Screenshot grounding data
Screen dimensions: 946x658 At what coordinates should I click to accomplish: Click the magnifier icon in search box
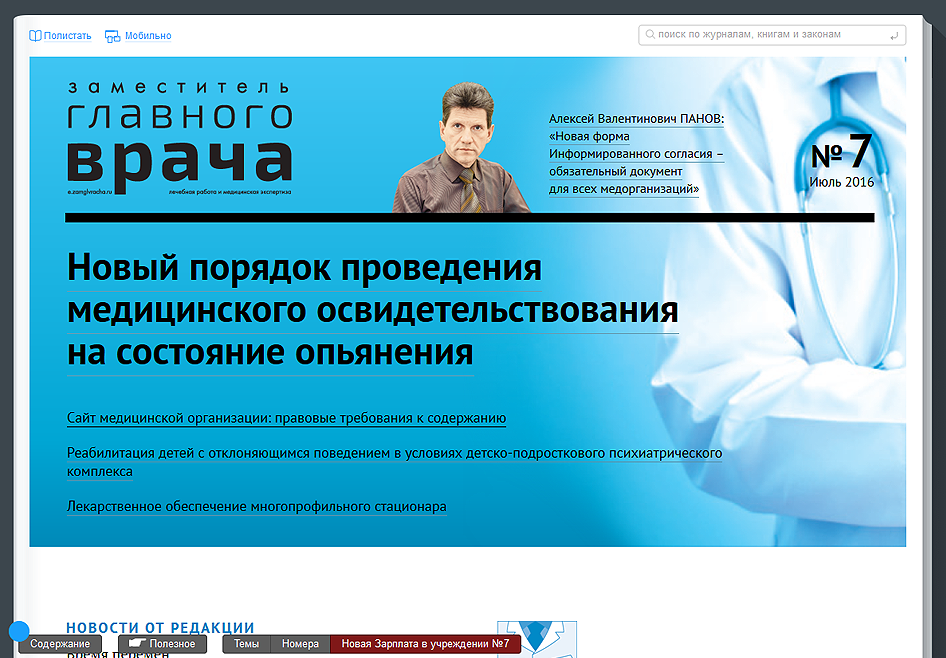649,35
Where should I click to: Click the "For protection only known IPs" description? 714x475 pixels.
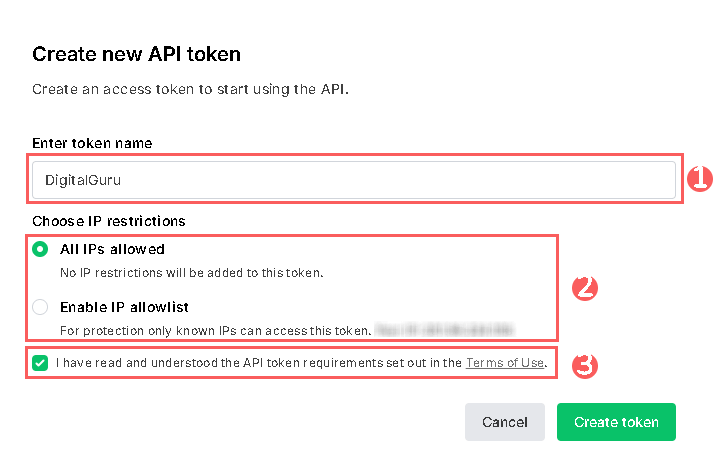tap(215, 329)
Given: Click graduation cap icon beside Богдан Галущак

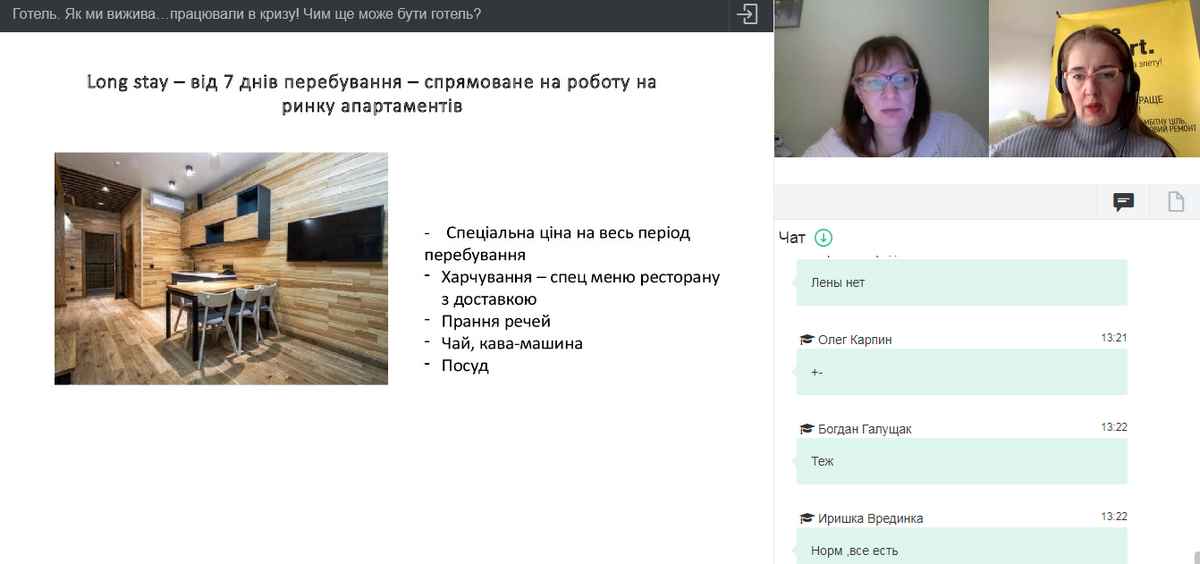Looking at the screenshot, I should point(806,429).
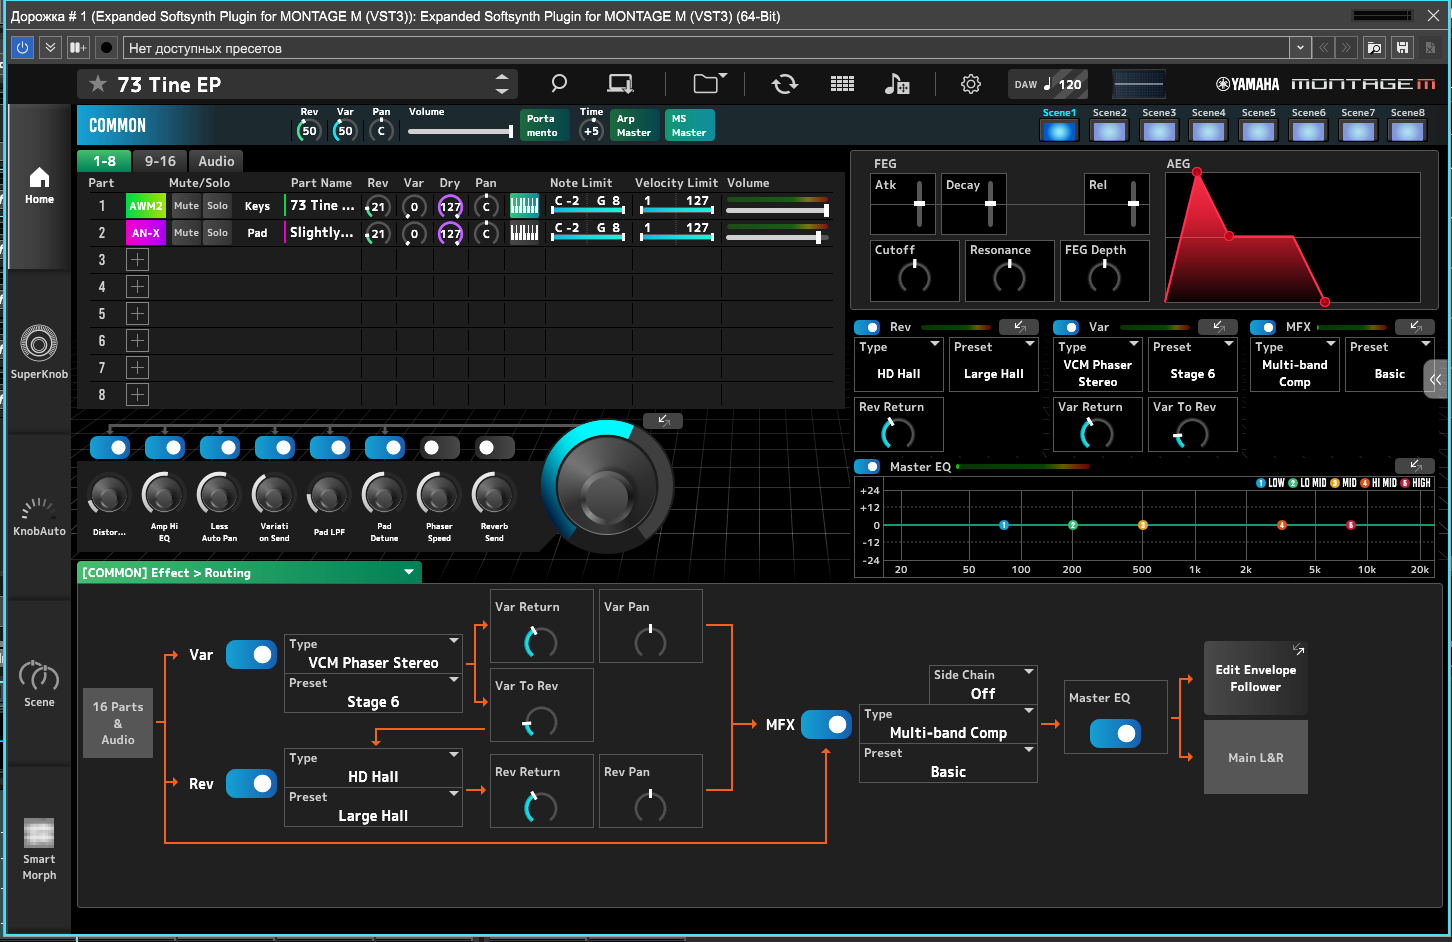Disable the Master EQ switch in Routing
The width and height of the screenshot is (1452, 942).
1115,733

Problem to solve:
Write out all of the data above exactly, without any of its pictures.

Final answer:
Screen dimensions: 946x658 At what coordinates should I click to accomplish: Click the magnifier icon in search box
649,35
Where should I click to: Click the "For protection only known IPs" description? 714x475 pixels.
tap(215, 329)
Given: Click graduation cap icon beside Богдан Галущак

Looking at the screenshot, I should point(806,429).
Disable the Master EQ switch in Routing
The width and height of the screenshot is (1452, 942).
1115,733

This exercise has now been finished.